Comme vu plus haut, la règle de mixité fonctionnelle et les emplacements réservés s'appliquent à « tout projet de construction neuve, restructuration lourde, extension, surélévation ou changement de destination ». Les notions de « construction nouvelle » ou de « restructuration lourde » ne sont pas définies par le document d'urbanisme actuel.

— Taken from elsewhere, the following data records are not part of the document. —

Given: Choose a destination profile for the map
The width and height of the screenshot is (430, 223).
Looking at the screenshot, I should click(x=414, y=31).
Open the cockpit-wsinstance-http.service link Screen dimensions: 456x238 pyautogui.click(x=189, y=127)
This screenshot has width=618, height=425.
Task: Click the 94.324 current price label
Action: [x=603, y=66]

Reconstruction. Le projet de PLU vient préciser que la « reconstruction » vise les « travaux consistant à reconstruire une partie d'une construction existante après démolition partielle ou travaux visant à transformer une construction existante et soumis à autorisation d'urbanisme qui suppriment ou rendent à l'état neuf les éléments déterminant la résistance et la rigidité de la construction dans une proportion d'au moins 50 %. La reconstruction est assimilée à la construction neuve. »

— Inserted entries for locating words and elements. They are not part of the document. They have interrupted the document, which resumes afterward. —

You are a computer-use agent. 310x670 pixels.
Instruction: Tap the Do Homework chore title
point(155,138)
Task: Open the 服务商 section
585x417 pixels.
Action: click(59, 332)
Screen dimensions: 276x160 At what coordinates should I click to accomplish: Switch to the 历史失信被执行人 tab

Restructuration lourde. La « restructuration lourde » correspond, quant à elle, aux « travaux visant à rénover ou modifier une construction existante et soumis à autorisation d'urbanisme qui suppriment ou rendent à l'état neuf les éléments déterminant la résistance et la rigidité de la construction dans une proportion d'au moins 15 %, sous réserve des travaux qui ressortent de la reconstruction. » Il est permis de s'interroger sur la manière dont les instructeurs vont devoir/pouvoir, au vu des pièces composant la demande de permis de construire, vérifier si les travaux sur un immeuble existant constituent une « réhabilitation » - correspondant aux travaux visant à rénover ou modifier une construction existante -, une « restructuration lourde » ou une « reconstruction », étant rappelé qu'aux termes de l', « aucune autre information ou pièce [autres que celles visées par le code] ne peut être exigée par l'autorité compétente ».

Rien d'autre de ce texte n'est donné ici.